Brief
Copy out the data from the line containing "This screenshot has height=438, width=740." to its last line, exactly. No pictures.

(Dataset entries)
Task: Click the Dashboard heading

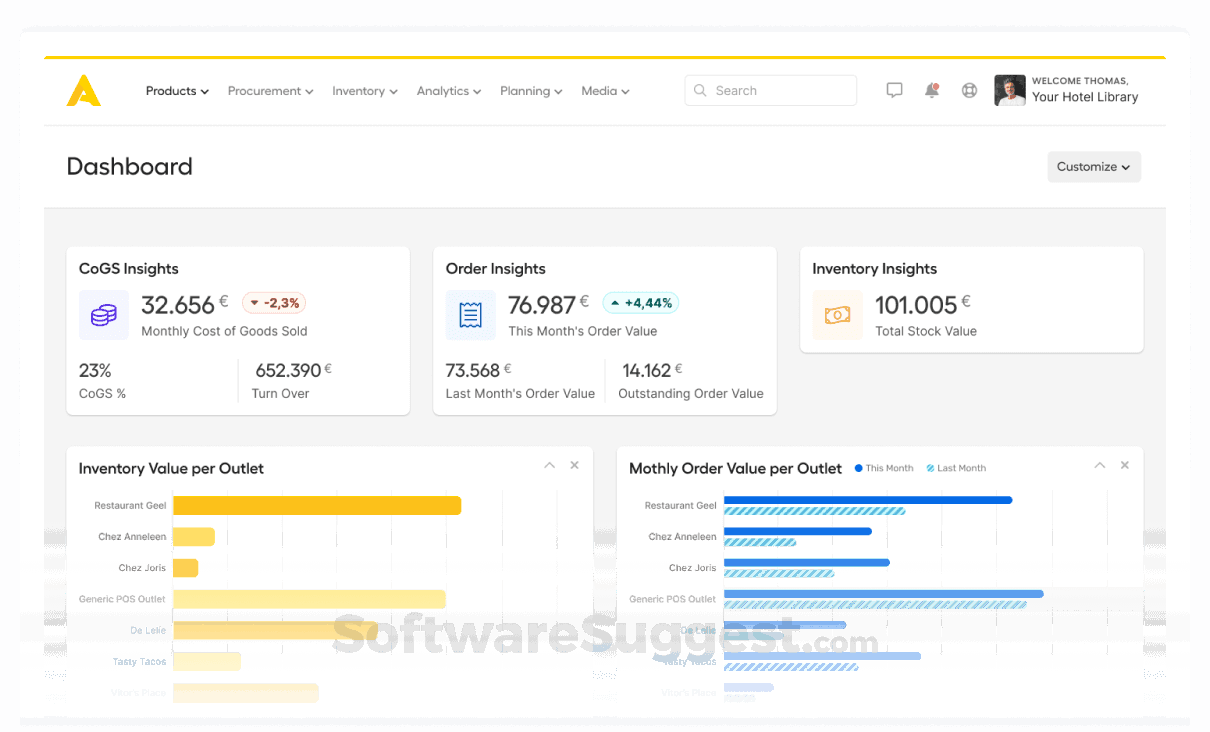Action: (129, 167)
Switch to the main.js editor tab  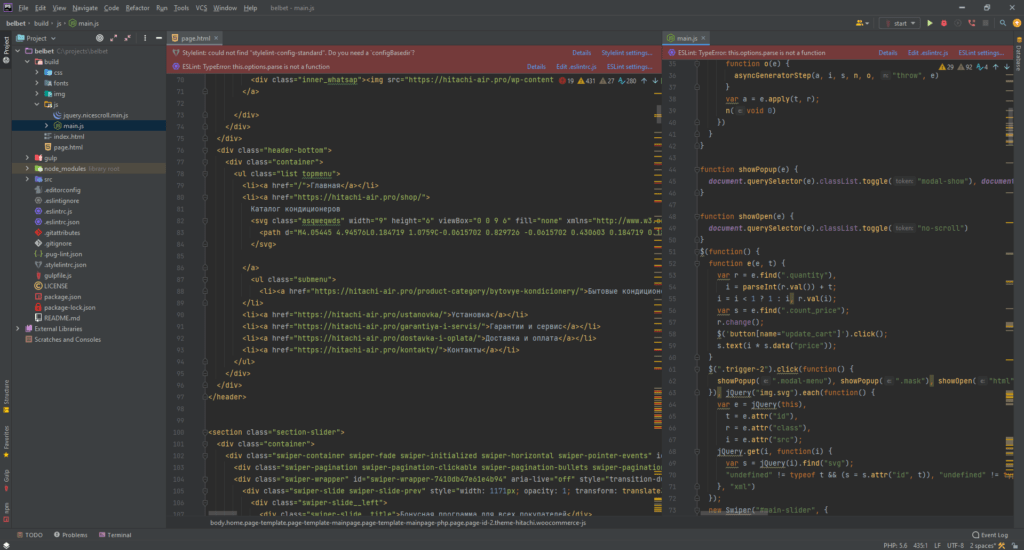click(686, 38)
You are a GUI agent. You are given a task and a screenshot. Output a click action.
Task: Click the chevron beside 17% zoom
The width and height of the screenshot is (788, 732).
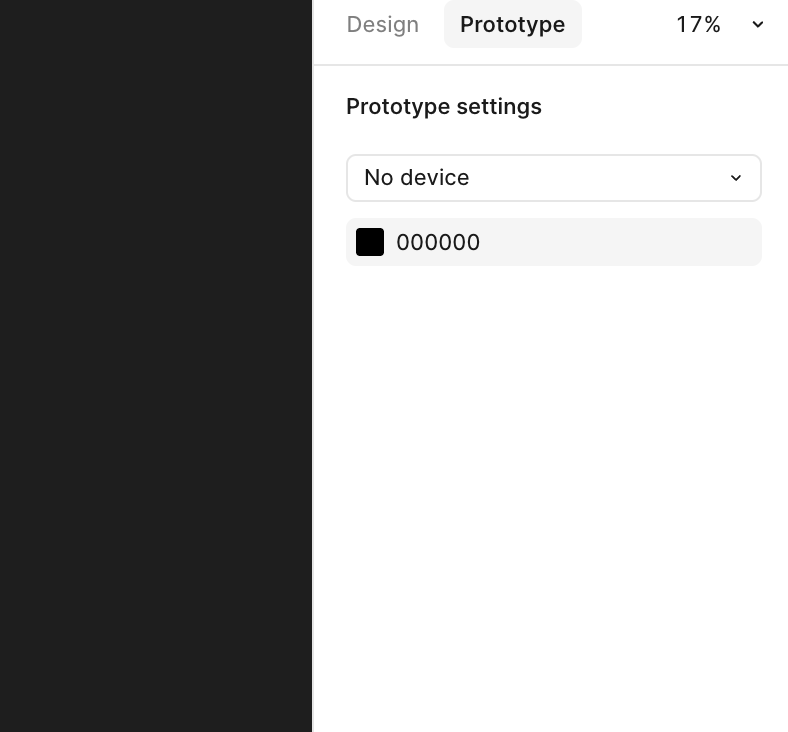coord(758,24)
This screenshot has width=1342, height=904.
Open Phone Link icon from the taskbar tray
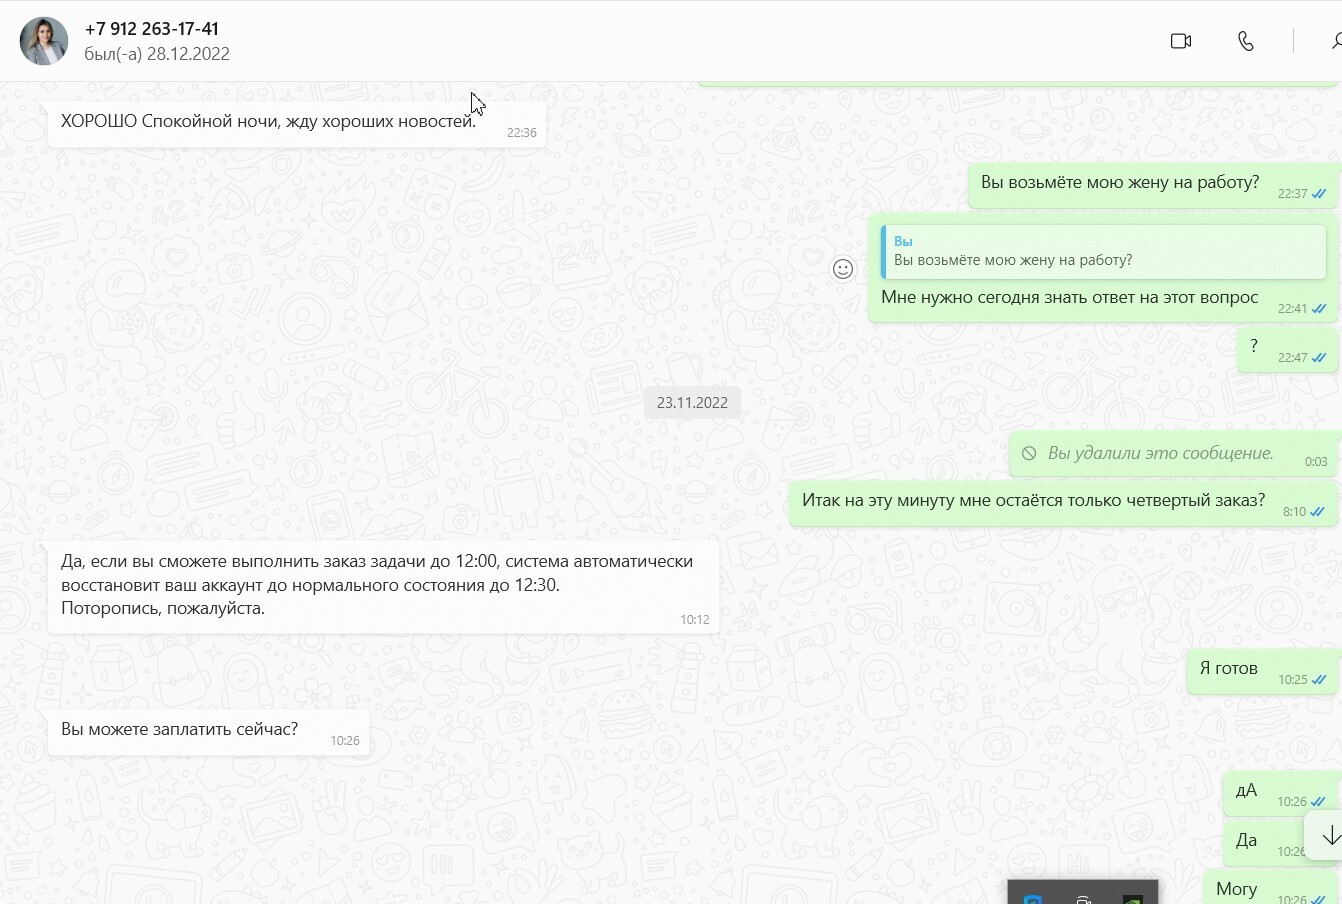click(1082, 898)
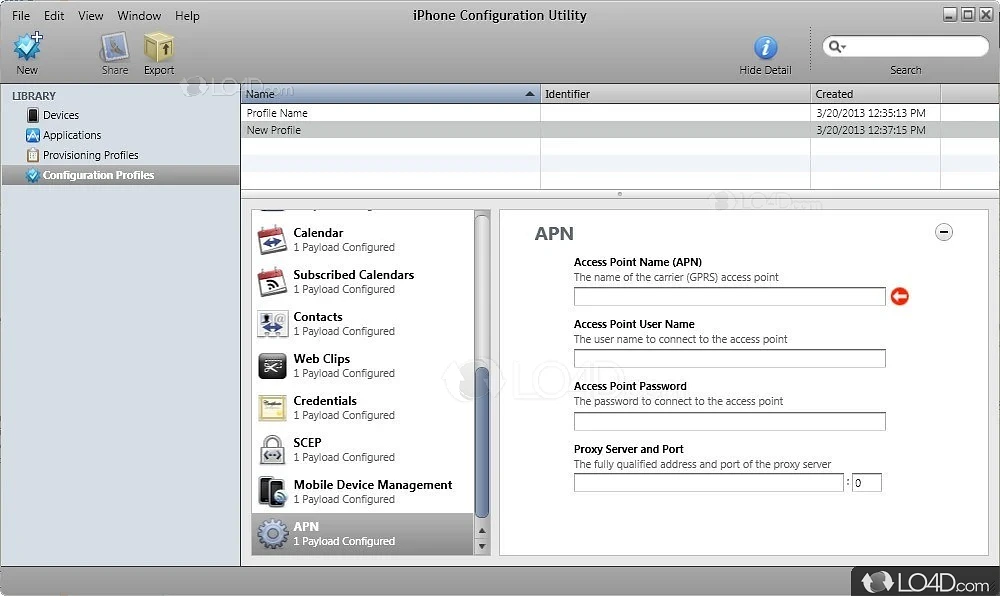Open the File menu

point(21,16)
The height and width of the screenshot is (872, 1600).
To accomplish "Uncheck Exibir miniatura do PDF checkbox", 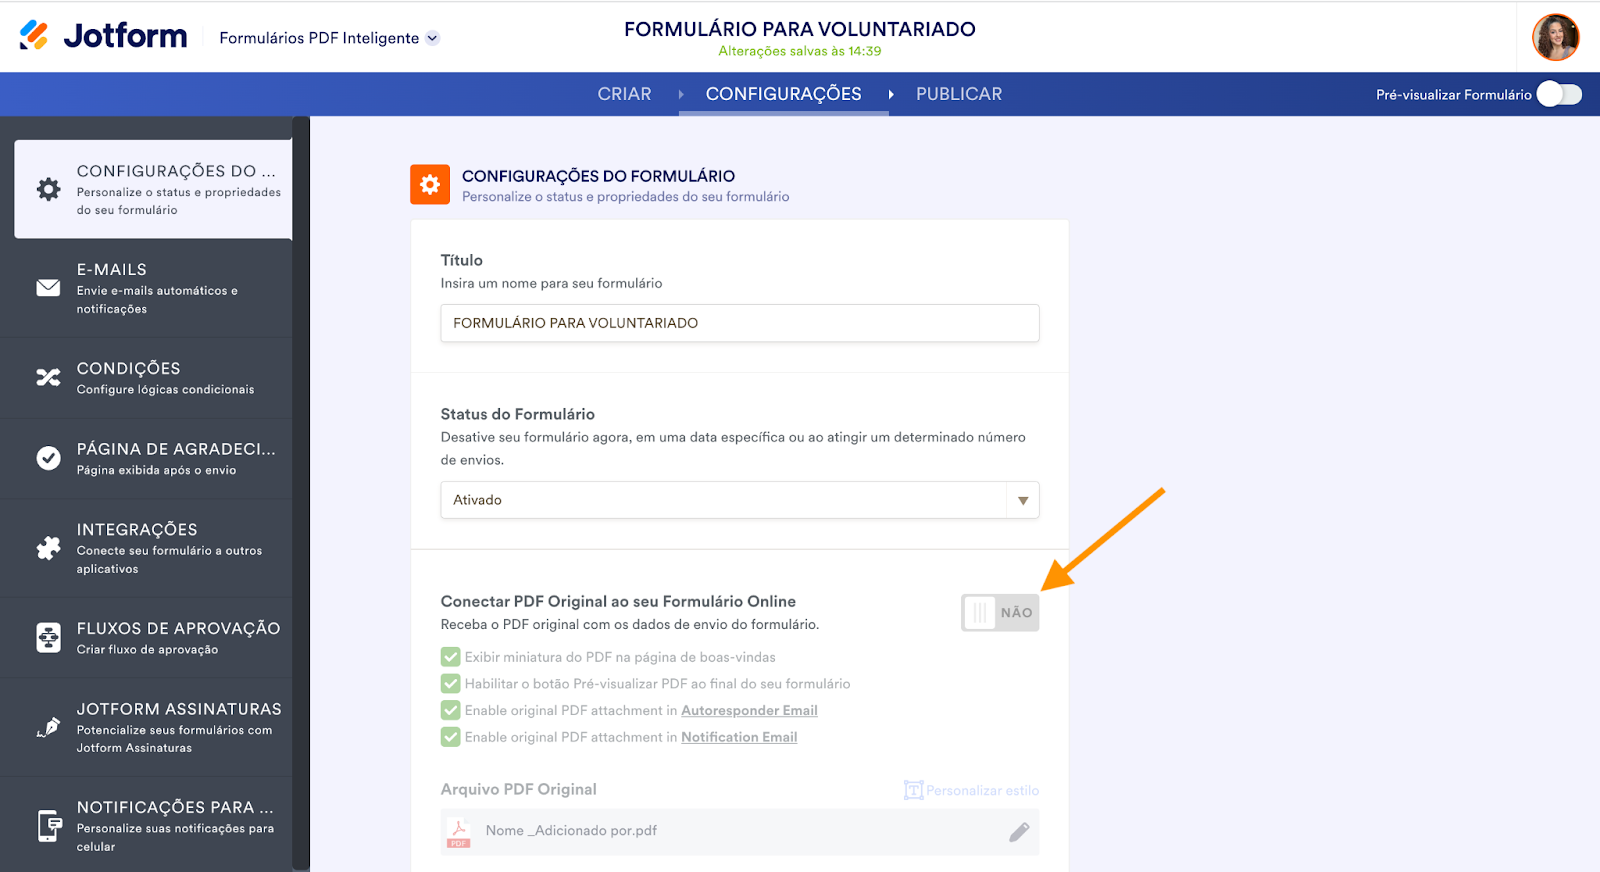I will point(451,657).
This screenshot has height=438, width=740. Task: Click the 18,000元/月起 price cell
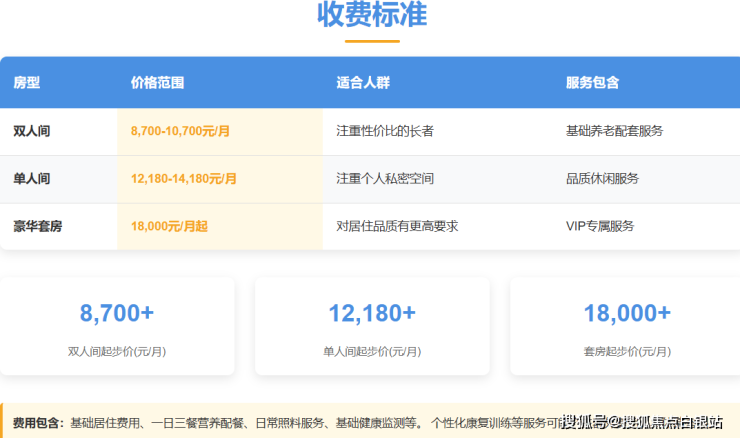(x=169, y=226)
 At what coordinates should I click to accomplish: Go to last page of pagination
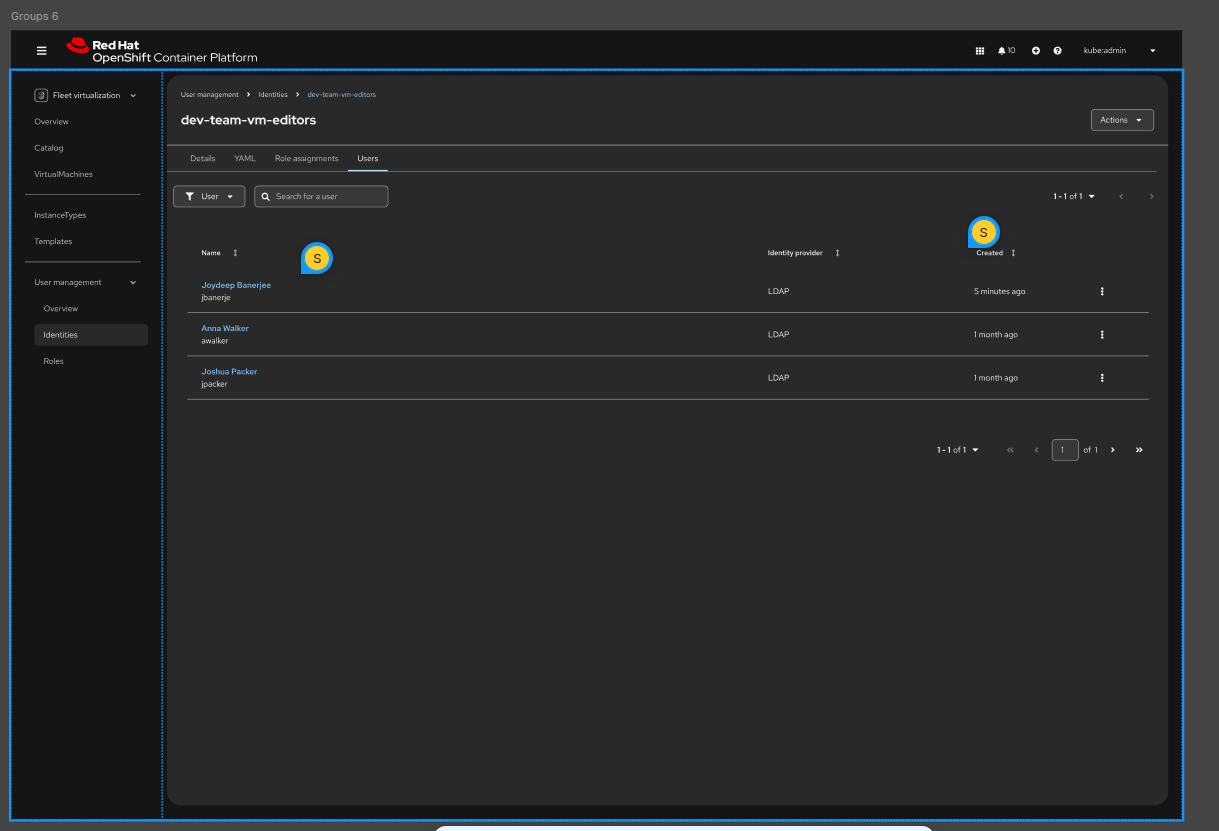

Your response
This screenshot has height=438, width=740. Task: Click the 18,000元/月起 price cell
(x=169, y=226)
 At what coordinates should I click to accomplish: Go to last page of pagination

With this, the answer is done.